» Extract to read
┌──

Harrison Bergeron-ing a Too-Exceptional Sprinter

Harrison Bergeron-ing a Too-Exceptional Sprinter October 7, 2014

different-body-types-olympic-athletes-howard-schatz-5

There’s an article in the NYT today covering one of my philosophy of the body hobbyhorses.  Dutee Chand, an 18-year old champion sprinter, has been told she must have surgery or start a drug regimen in order to be allowed to compete in official races.  The problem? Her body naturally produces more testosterone than usual, and administrators worry it gives her an unfair advantage:

Arne Ljungqvist, the longtime chairman of the I.O.C.’s medical commission, said a hyperandrogenism policy was necessary because Olympic sports have an overrepresentation of athletes with both male and female anatomical characteristics.

One recent study on women competing at the 2011 track and field world championships found that 7 in 1,000 elite track and field athletes had hyperandrogenism and some blend of male and female anatomical characteristics. That’s 140 times more than expected in the general population.

└──

» Dataset extract
┌──

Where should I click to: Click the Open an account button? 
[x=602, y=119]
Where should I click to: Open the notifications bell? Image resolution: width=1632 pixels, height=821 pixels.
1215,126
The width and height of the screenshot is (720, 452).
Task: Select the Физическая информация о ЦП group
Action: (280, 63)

└──

» Questions
(1) In the blog post on Dutee Chand, what has she been told she must do to be allowed to compete in official races?
(2) Rewrite the blog post on Dutee Chand starting at "Arne Ljungqvist, the" and ending at "the general population.", putting "athletics" in place of "track and field".
(3) Continue the blog post on Dutee Chand from its final sentence.
The items have no connection to the blog post on Dutee Chand.

» Answers to this exercise
(1) She must have surgery or start a drug regimen.

(2)
Arne Ljungqvist, the longtime chairman of the I.O.C.’s medical commission, said a hyperandrogenism policy was necessary because Olympic sports have an overrepresentation of athletes with both male and female anatomical characteristics.

One recent study on women competing at the 2011 athletics world championships found that 7 in 1,000 elite athletics athletes had hyperandrogenism and some blend of male and female anatomical characteristics. That’s 140 times more than expected in the general population.

(3)
“People who say, ‘This is nothing; we don’t need this rule,’ don’t know sports or are at some distance from sport,” Ljungqvist said. “This is not an easy matter. It’s an evolving matter. We just can’t bury our heads in the sand and pretend these conditions do not exist.”

My position remains the same as it was when Caster Semenya was under investigation.  As I wrote then in The Huffington Post:

The idea of trying to titrate an athlete’s hormones down to level the playing field is, at best, hideously complex and, at worst, impossible. How do you know when the hormone level is ‘fair?’ Once the athlete stops winning? All athletes are physically and genetically exceptional, drawing advantages from differences in height, metabolism, sleep requirements, or anything else that could have an impact on training or performance.

The I.O.C. can require these women to reduce the amount of testosterone that they produce, but it should not pretend that it is doing them a favor. A woman is referred to doctors by other players or coaches (the panel did not specify) who suspect that she may be of ambiguous gender. These women are not seeking out medical remediation for their “conditions;” indeed, the assumption is that their genetic abnormalities are giving them an advantage in their chosen field.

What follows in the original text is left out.